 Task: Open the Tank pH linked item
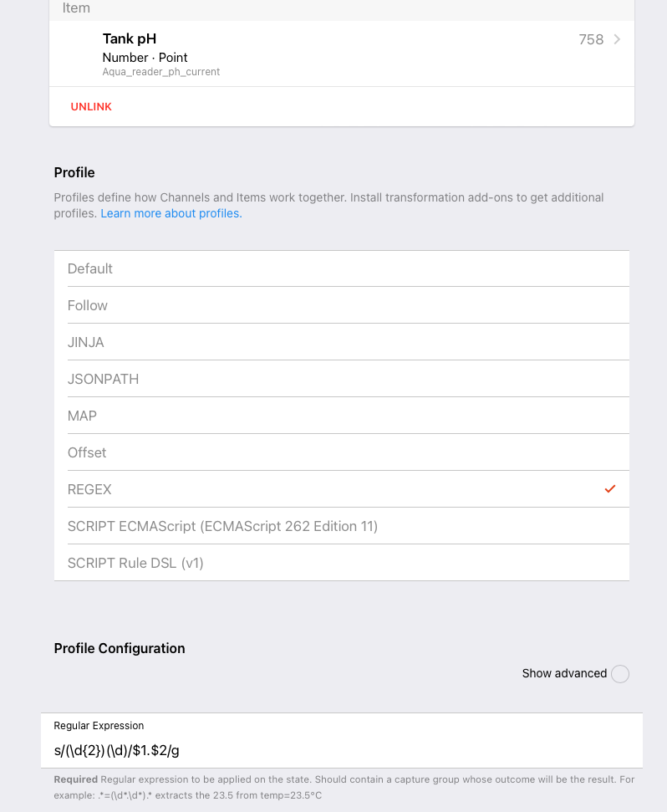coord(130,38)
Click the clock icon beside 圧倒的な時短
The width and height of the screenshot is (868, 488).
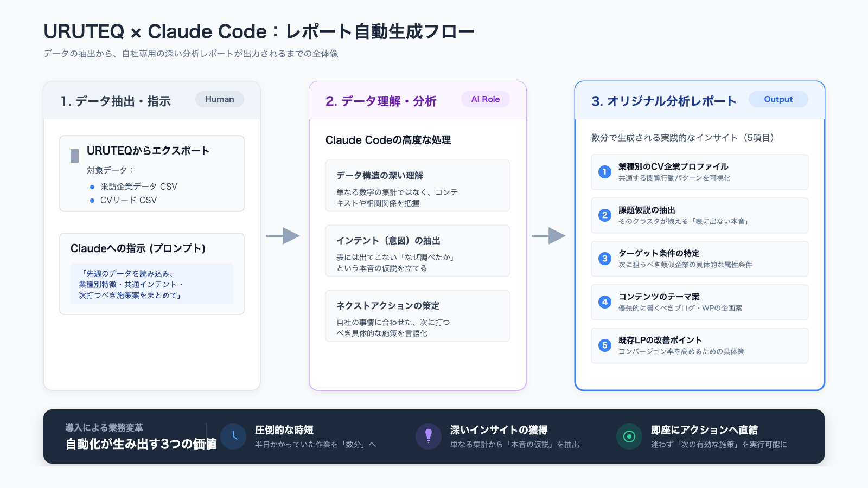tap(233, 436)
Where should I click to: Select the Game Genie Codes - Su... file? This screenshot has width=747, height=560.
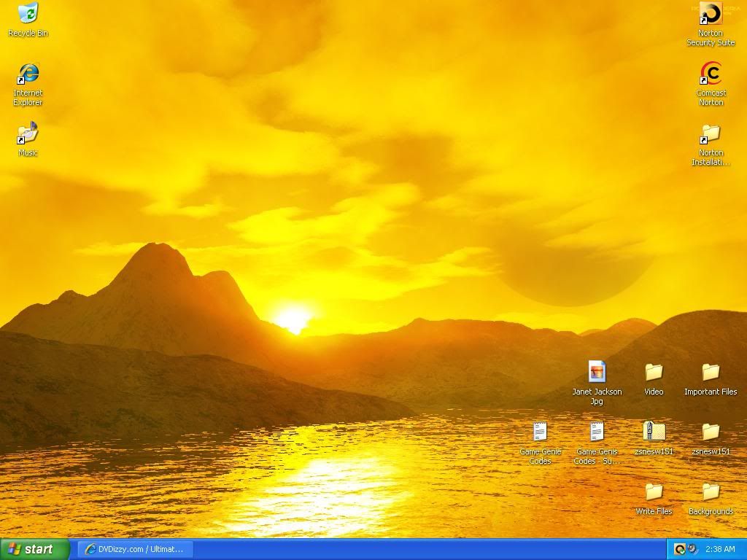[597, 432]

□ □ □

→ **To do**:
From the line that contains "Where should I" to the final line of the material, write out each line exactly. Pictures stay out.

→ **Worked solution**:
Where should I click to: Select the Game Genie Codes - Su... file? This screenshot has width=747, height=560.
[597, 432]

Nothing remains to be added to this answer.